Вскоре пришли Ахмед и Рахман. Они получили приказ найти на Подолии золотых дел мастера, взявшего у Евпраксии пуговицы с гербом для переработки.
Глава
пятнадцатая
Ян вскоре после завтрака ускакал во дворец, где он ежедневно нёс службу. Благодаря ему, Филиппу, Прокуде и княжне Насте новость о том, что старшая дочь Путяты была наказана розгами и посажена под замок своей босоногой сестрой, за час облетела Киев. Её превесело обсуждали и в теремах, и в храмах, и в кабаках, и на площадях. Давно никакая новость не поднимала так настроение стольким жителям Киева в одночасье. Хоть мало кто не любил Забаву Путятишну, почти все сходились на том, что её давно следовало высечь. Один лишь медник Улеб встревожился. И никто не знал, почему.

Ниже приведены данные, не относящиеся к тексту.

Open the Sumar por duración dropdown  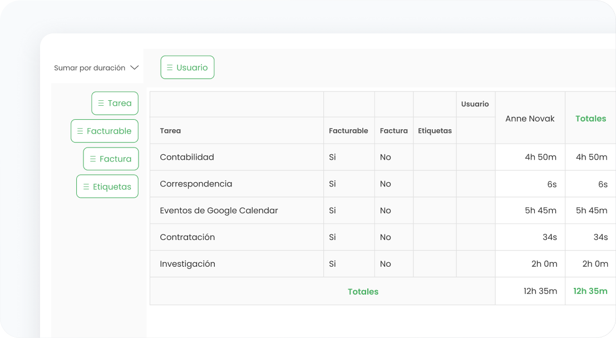[x=90, y=68]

После заточения греховодницы княжна Настя слово своё исполнила, но не точно. Она Меланью за её лживый язык ложкой по башке колотить не стала, а вместо этого надавала ей оплеух. Как дочь Мономаха, Настя имела право творить подобные безобразия, хоть была на целых два года младше Меланьи. Потом княжна с Филиппом ушли, оставив Меланью в слезах и в бешенстве. Впрочем, несколько глотков мёда помогли праведнице остыть. Свою старшую сестру она с помощью княжны заперла в тесной комнатушке на первом этаже терема и велела открыть ворота, дабы любой желающий мог приблизиться к зарешёченному оконцу и пообщаться с наказанной.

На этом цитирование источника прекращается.